Aon Consulting surveyed more than 1,100 U.S.-based employers in June 2009 and found that 58 percent of employers oppose a public plan option similar to Medicare to compete with employer-based plans as a way to increase the number of Americans with health insurance. In addition, 56 percent of employers oppose a public plan that would eventually be offered to larger employers through a Health Insurance Exchange. In regard to the scenario of a government-run public plan having lower provider reimbursement levels and richer benefits than competing group plans, 39 percent of employers said they would continue group health coverage but re-evaluate sponsorship after one to two years. In the same scenario, another 10 percent of employers said they would drop sponsorship of group coverage.
"The survey results reflect an opposition to a competing public plan where employers are concerned about an uneven playing field between employer-based plans and a public plan, especially if the public plan is designed based on a Medicare level reimbursement to physicians and hospitals, which is significantly lower than private-sector plans," said John Zern, Aon Consulting's U.S. Health & Benefits Practice director. "As a result, the public plan, if passed and depending on the details, could over time diminish enrollment in group health insurance programs administered by private health carriers."

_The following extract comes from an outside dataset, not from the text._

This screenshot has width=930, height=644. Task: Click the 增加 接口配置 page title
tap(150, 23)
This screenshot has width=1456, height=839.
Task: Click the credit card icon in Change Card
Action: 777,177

In addition, the survey found the majority of employers are against the following health care proposals:
* 63 percent of organizations oppose an employer mandate, which would require employers to sponsor group health insurance for their employees or pay into a government fund
* 76 percent of employers said changes in ERISA preemption -- which would limit or prevent multi-state employers from self funding a consistent nationwide health plan -- would be a significant development that could lead to a re-examination or likely termination of health coverage options
* The majority of employers ranked changing/limiting the tax treatment of group health coverage sponsored by employers as the least preferred way to finance health care reform.
"These survey results send a message that employers want the flexibility in their employer-sponsored health benefits to do what's best to recruit and retain talent, and these proposed health care changes may not accomplish this goal," said Tom Lerche, Aon Consulting's Health Care Practice leader.
An employer mandate could result in employers needing to modify benefits to meet a government required minimum benefit level. For those organizations that don't provide group coverage, they may be forced to cut staff to replace the extra costs of complying with the employer mandate, Lerche explained.
"Changes in ERISA preemption would cause substantial problems for the administration of group medical plans for multi-state employers, as it would make health coverage even more costly," Lerche added.
Focus on wellness, consumerism and evidence-based guidelines
Solutions to help fix the U.S. health care system rest in current employer-sponsored coverage, according to survey respondents. In fact, 93 percent of organizations said the most favorable way to increase the number of Americans with health insurance is by continuing the employer-based health care system with a greater focus on wellness, chronic condition management, evidence-based medicine and other innovative approaches.
Employers also believe the most effective ways to lower medical trend is through comprehensive prevention/wellness programs (73 percent of respondents); making consumers more price sensitive and more aware of quality of care data (55 percent); and limits on malpractice suits for physicians who follow evidence-based medicine guidelines (47 percent).
Evidence-based medicine guidelines and tools to encourage consumerism also were cited as the top two initiatives to improve the quality of care based on their highest potential impact.
"Clearly organizations want to improve the current employer-sponsored health care system by building a healthier workforce and a more informed employee to make better health care decisions, and by doing so, reduce claims costs," Lerche said. "While these are all reasonable goals, the challenge resides in implementing the right programs and measuring outcomes, as changing individual behavior is a daunting task."
Zern added: "Regardless of the outcome of national health reform, employers should place a high priority on development of a comprehensive business plan for wellness and prevention. The benefits of a successful wellness program go beyond disease prevention to include reduced absenteeism and 'presenteeism,' lower rates and duration of disabilities, and a more engaged and productive workforce. Most importantly, a comprehensive wellness program should include a process to track and measure outcomes in their workforce to re-evaluate and make changes where necessary."